When e-book readers first came on the market, many believed that they would strike a deathblow to the traditional publishing industry. Ten years later, hard copy books are still hitting the shelves and the printing industry is booming. Many readers enjoy the process of turning the pages and holding a book in their hand, but the recent decline in e-book sales isn’t just about resistance to change. What scientists have discovered over the past decade is that trying to absorb information supplied in an electronic format may not be all that great after all.
1. Increased Reading Comprehension
A Norwegian study of 10th-grade students found that those who read the print version of a text scored much higher on a reading comprehension test than those who were given the electronic version. Similar tests with adults have provided the same results, particularly when it comes to remembering a sequence of events or characters. It seems that there’s something to be said for feeling the pages with your fingers and seeing your progression as the pile in your left-hand gets thicker. People who settle in with hard copy become more fully immersed in their reading and therefore, are better able to retain what they learn.
2. Less Skimming and Ease of Use
Surprisingly, most millennials prefer hard copy to digital media when it comes to textbooks. The main reason, it seems, is that they are less likely to skim and tend to pay more attention to what they are reading when they have a printed page in front of them. This preference for a hard copy can also be found in manuals and business reports.
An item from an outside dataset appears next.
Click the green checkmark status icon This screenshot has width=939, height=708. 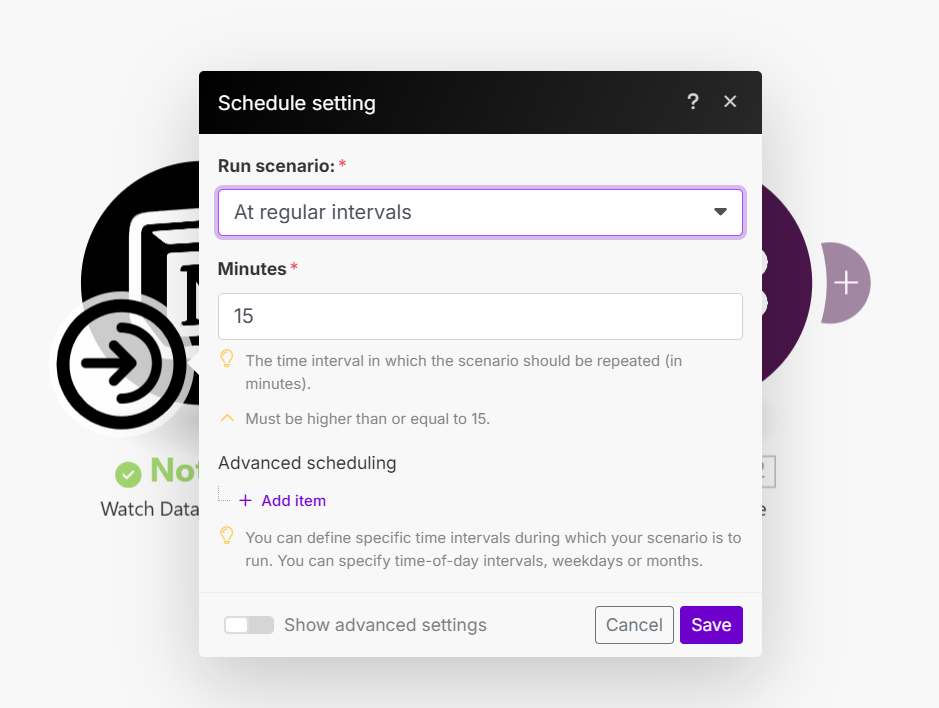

People prefer to read these types of materials in printed form because they often need to flip back and forth between sections. Many companies that experimented with digital reports have returned to bound copies due to the negative feedback they received from their various stakeholders.
3. Less Physical Strain
Computers can be hard on the eyes and reading for extended periods on a lit screen can literally hurt your brain. Using an e-reader at night can also disrupt your sleep patterns by decreasing the production of melatonin, the hormone that makes you sleepy. This, in turn, decreases your ability to retain information and you’re likely to find yourself skimming between paragraphs or being unable to remember what you have just read. Digital media brings on visual fatigue much more quickly than a printed copy, which is why hours of trolling the web or trying to read a novel online will leave you with itchy, burning eyes.
The lesson for businesses in all of this is ‘don’t be too hasty to go completely paperless.’ If you need to impart important information, be sure to provide a hard copy option, even if your material is available online. Many of your clients still prefer to read a tactile document and will appreciate a bound copy of your marketing materials or other documentation. If you want them to pay attention to what they are reading and retain the pertinent points, stick with hard copy.